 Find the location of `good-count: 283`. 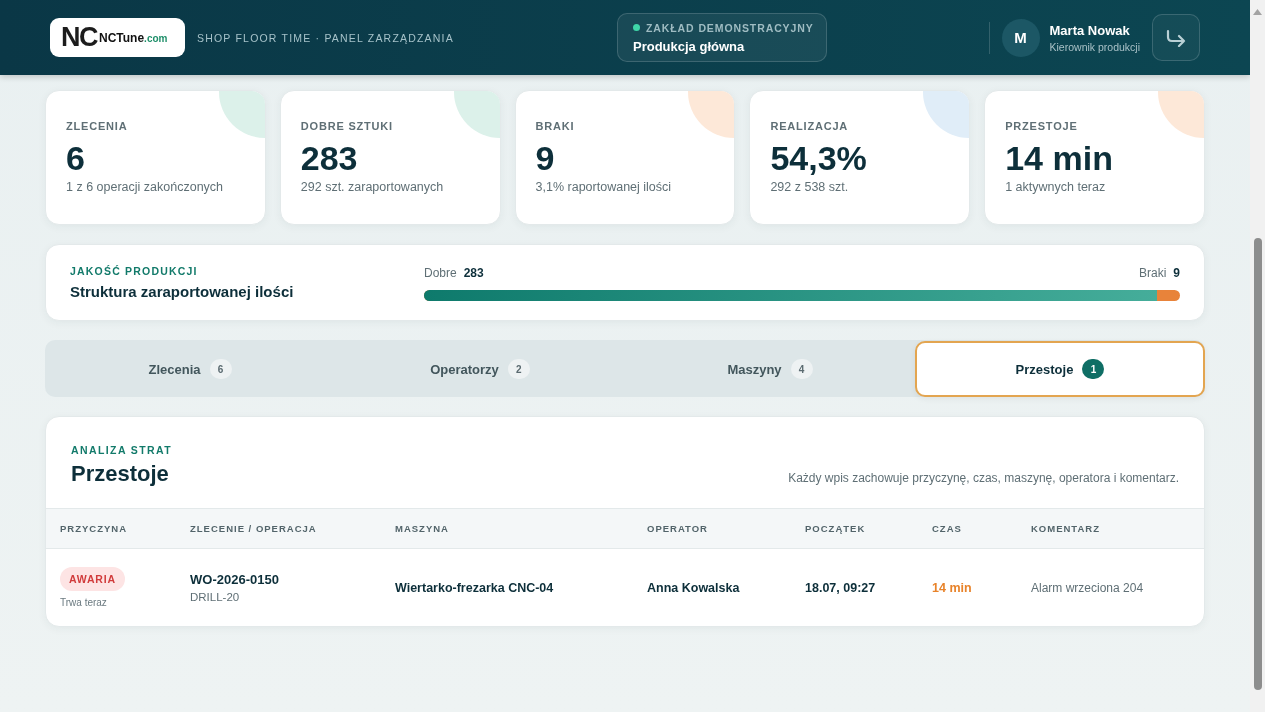

good-count: 283 is located at coordinates (474, 273).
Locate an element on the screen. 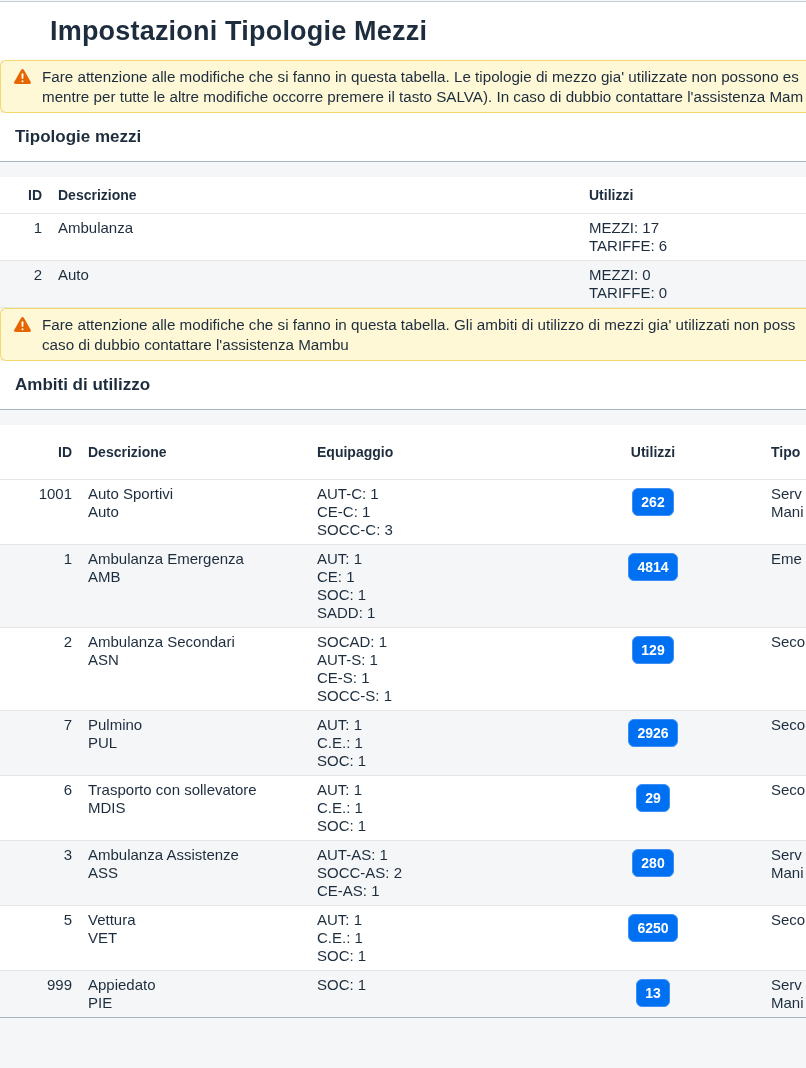  table-text: Ambulanza Emergenza AMB is located at coordinates (166, 568).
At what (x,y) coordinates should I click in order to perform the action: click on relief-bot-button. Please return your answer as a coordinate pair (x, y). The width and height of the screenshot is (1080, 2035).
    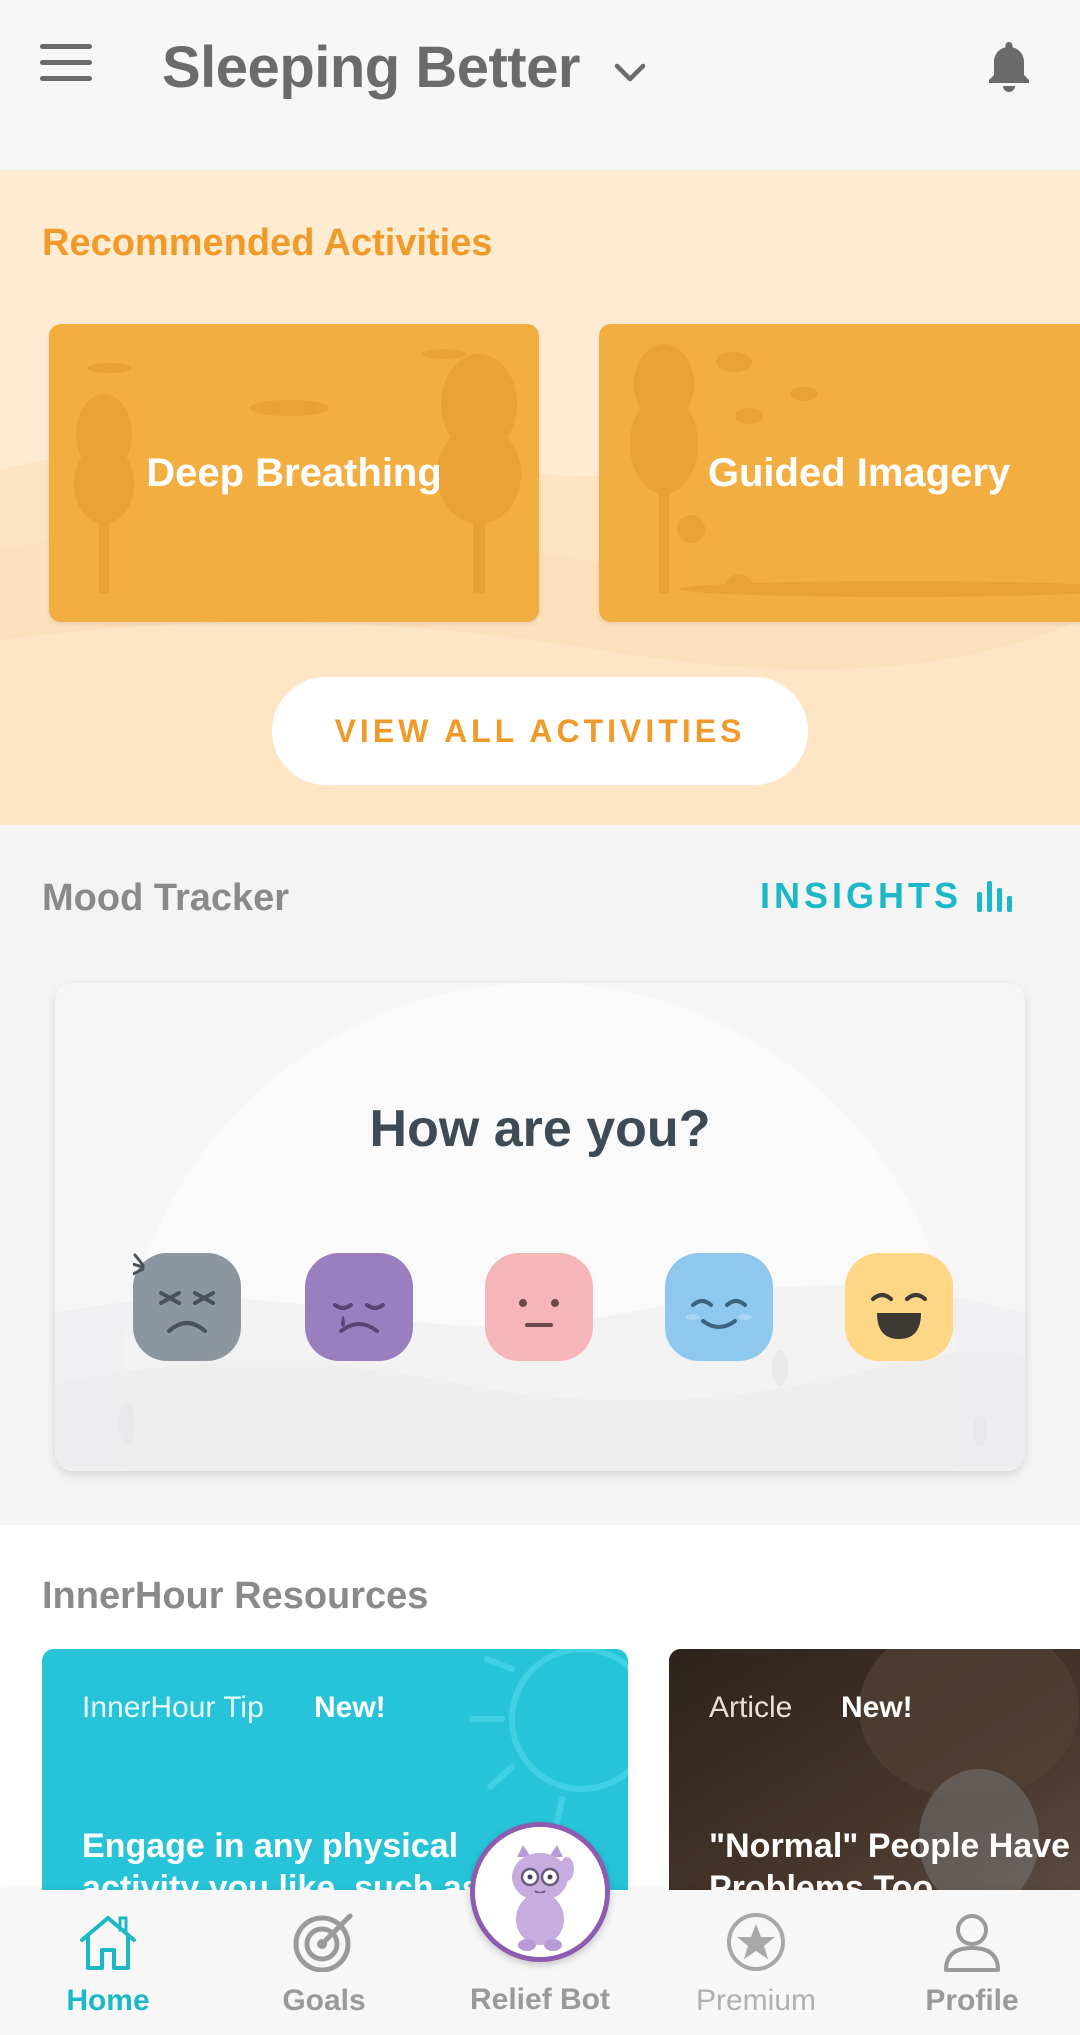
    Looking at the image, I should click on (540, 1892).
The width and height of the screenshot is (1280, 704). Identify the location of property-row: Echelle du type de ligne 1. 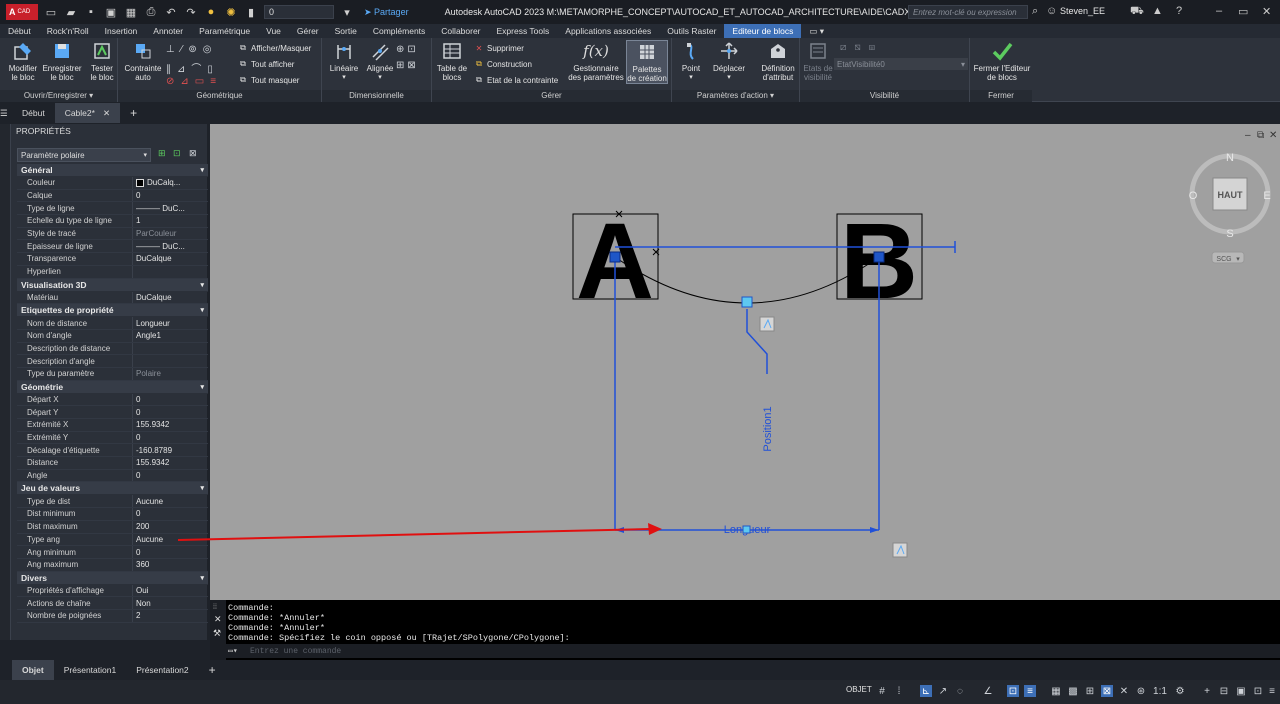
· · ·
What you have to do —
Can you give the records again from the line containing "At what (x,y)" through the end of the records, switching "screenshot" to "screen capture", keeping everything else unchanged, and leaving out the pictures?

Result for this exercise —
At what (x,y) coordinates should I click in order to perform the action: click on relief-bot-button. Please return your answer as a coordinate pair (x, y). The width and height of the screen capture is (1080, 2035).
    Looking at the image, I should click on (540, 1892).
The width and height of the screen capture is (1280, 704). Identify the location of property-row: Echelle du type de ligne 1. 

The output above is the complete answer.